━━ Extrait ━━
Du rock au rap, crash dans la transmission

Le 06-10-2011
Par xadmin

27 mars 2010. Sur la scène de Canal 93, à Bobigny, Casey et B-James croisent la rime avec les guitares rockeuses de Zone Libre (notamment Serge Teyssot-Gay, ex-Noir Désir). Avec en ouverture, l’indétrônable Olivier Cachin, pour nous édifier sur les tentatives de fusion rock et rap de part et d’autre de l’Atlantique, depuis la mythique compil’ « Rapatitude » (1990). Un voyage back in da days impeccablement restitué par notre docteur ès hip-hop, toujours sapé comme un prof de lettres latines de la Sorbonne, mais toujours armé de galettes définitivement introuvables (sauf dans sa discothèque perso), pour assortir son exposé ex cathedra de sons bien sentis. Et pour essayer de comprendre comment et pourquoi les années 90 n’ont pas été celles de la transmission de la flamme rebelle, du rock alter au rap hardcore -hardcore mais pas engagé. En tous cas, pas engagé comme l’entendent les « engagés » traditionnels. Chronique d’une transmission avortée, ou d’une alchimie en devenir, à voir.

Le rappeur est-il un punk des cités ?
Casey, jeune égérie d’un rap contestataire et sans concession se frotte à un univers que peu de MC’s connaissent, celui du rock. Pourtant, dès1990, les musiciens cabossés de LSD (La Souris Déglinguée) ouvraient la première partie de leur mythique concert de l’Olympia sous des glaviots crachés par une paire d’excités qui répondait au doux acronyme de NTM. La boucle est bouclée en quelque sorte. Mais qu’en est-il vraiment ? Le concert de l’Olympia avait fait couler beaucoup d’encre. Deux genres musicaux d’extraction prolétarienne qui étaient plus que de la musique, qui apparaissaient aux yeux de critiques rock fascinés et d’un public alter conquis d’avance comme la manifestation essentielle d’une nouvelle culture alternative et contestataire. Autour de NTM se cristallise un noyau dur d’activistes, de graffeurs, de journalistes atypiques (Get Busy), de tourneurs et d’organisateurs de concerts hip hop (IZB). Du côté des rockers alters, des gens comme les Béruriers Noirs, LSD, Les Garcons Bouchers voient d’un bon œil l’émergence de cette culture hip hop surgie pratiquement ex-nihilo. NTM tape, à longueur de rimes, sur un système jugé inique et castrateur, avec un phrasé hystérique qui n’est pas sans rappeler celui des gâchettes punk rocks. Le public rock est conquis. Mais Gérard Biot, fondateur de Rock à l’Usine, nuance le tableau. « La formule rock alternatif/ rap était embryonnaire lors des années 80, début 90, et je ne garde pas le souvenir d'une alchimie régulière, peu de concerts proposaient des groupes de la scène rock alternative et des groupes de rap... Ce n'était pas vraiment à cette époque à l'ordre du jour, les formes d'engagement n'étaient pas les mêmes. »
━━━
Objet de la tâche. D’après l’extrait sur les rapports entre rock et rap, qui est le fondateur de Rock à l’Usine ?
━━ Données fournies ━━
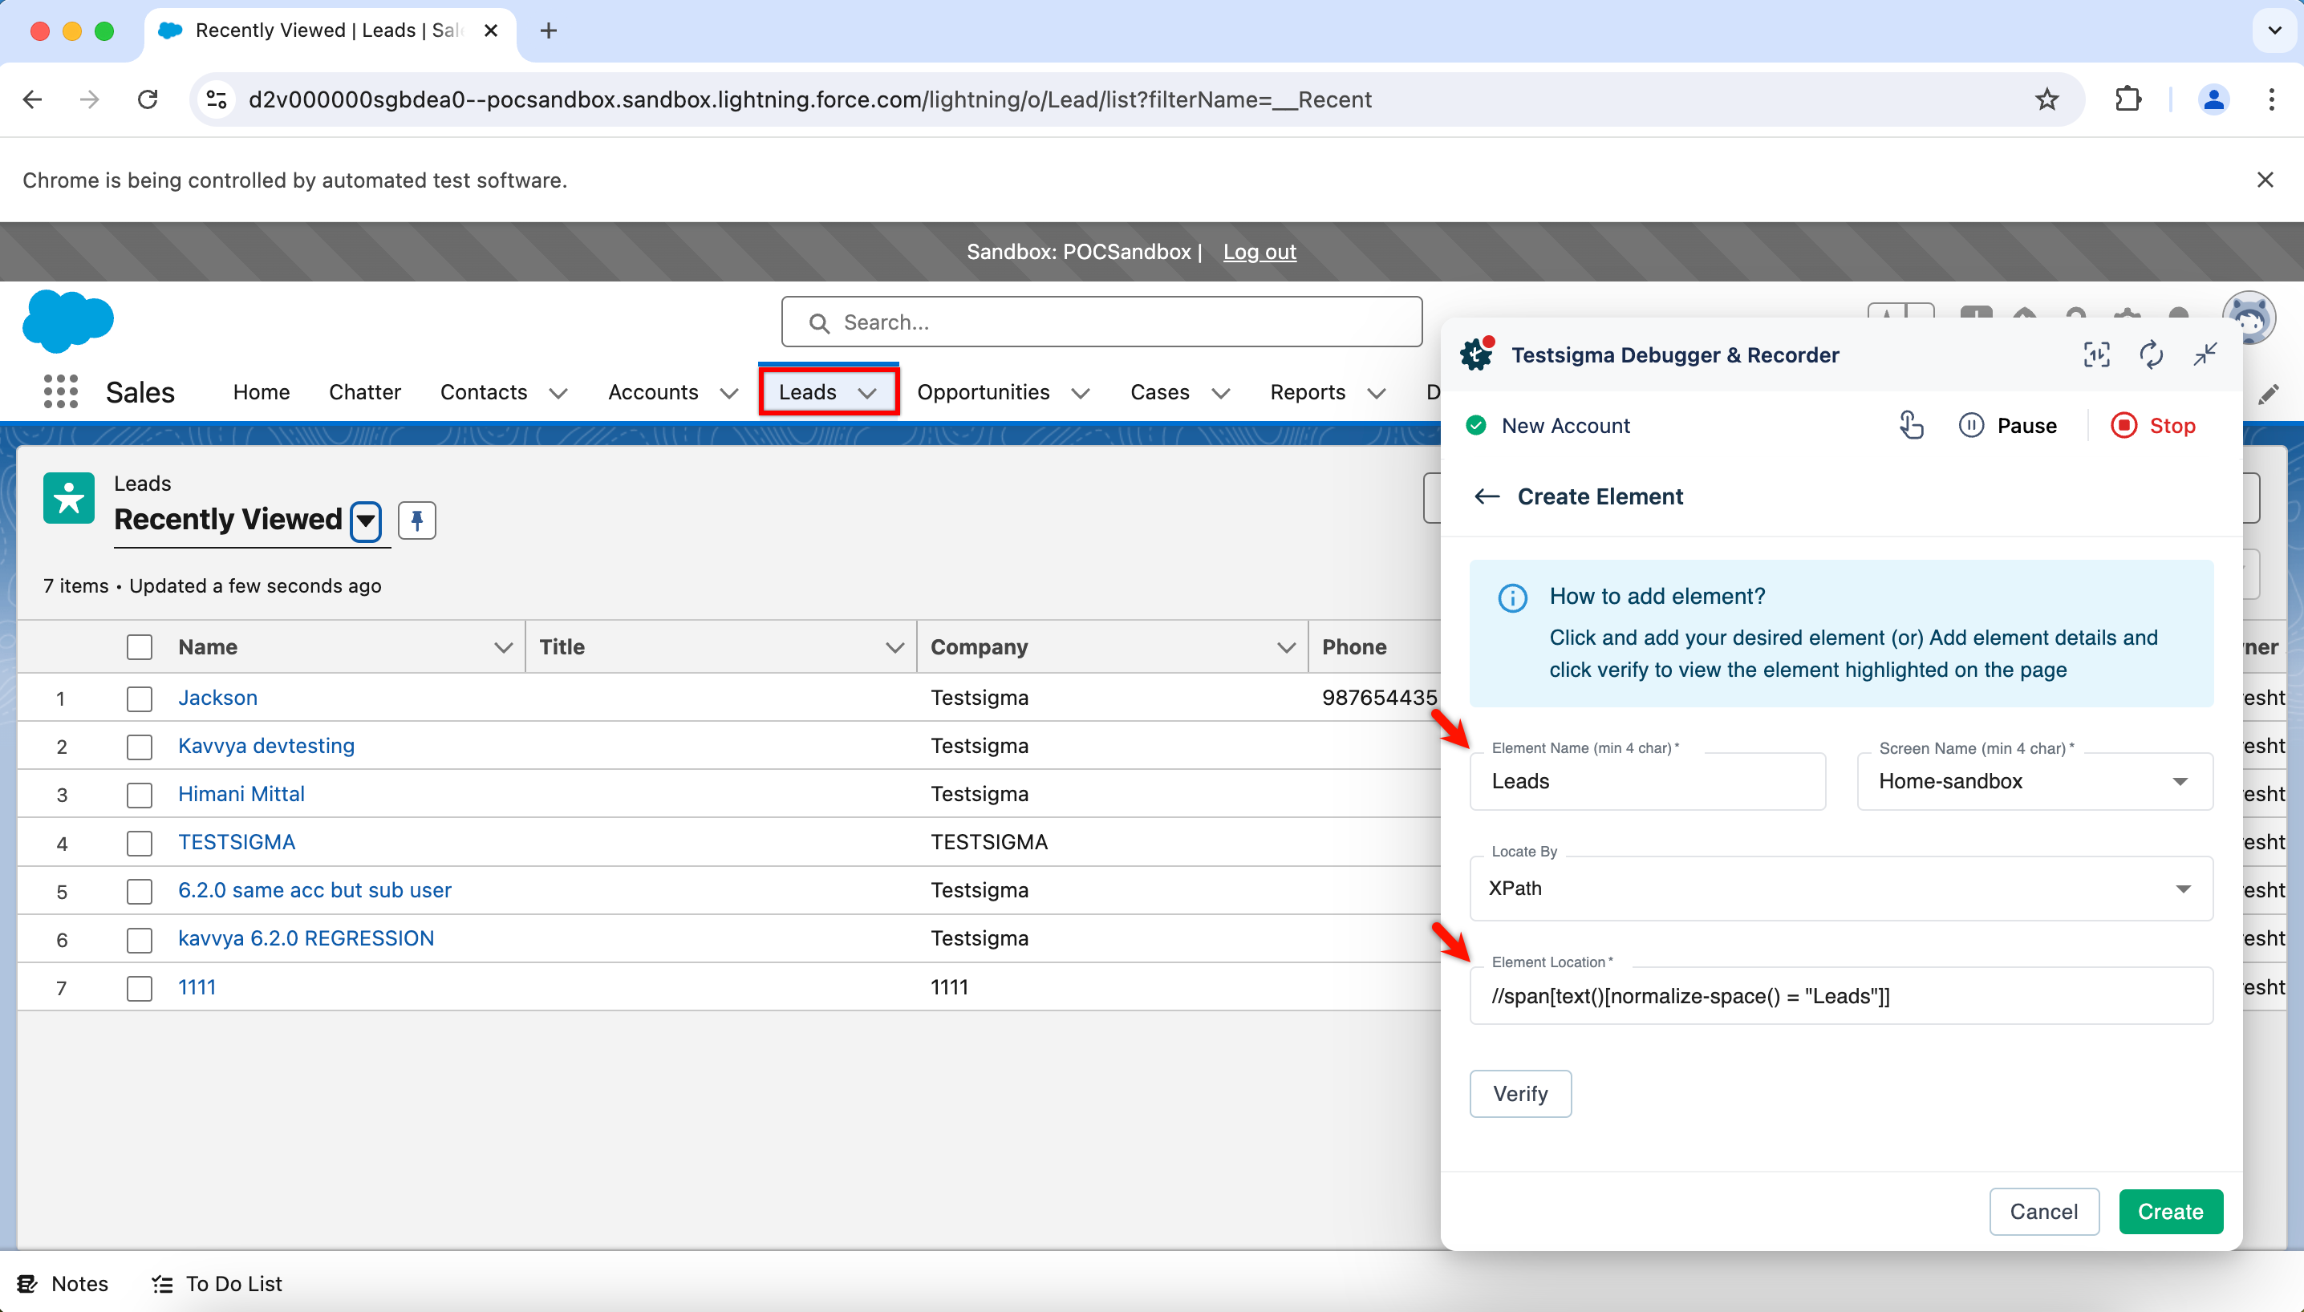Minimize the Testsigma recorder panel
The width and height of the screenshot is (2304, 1312).
2205,355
━━━
Réponse proposée. Gérard Biot.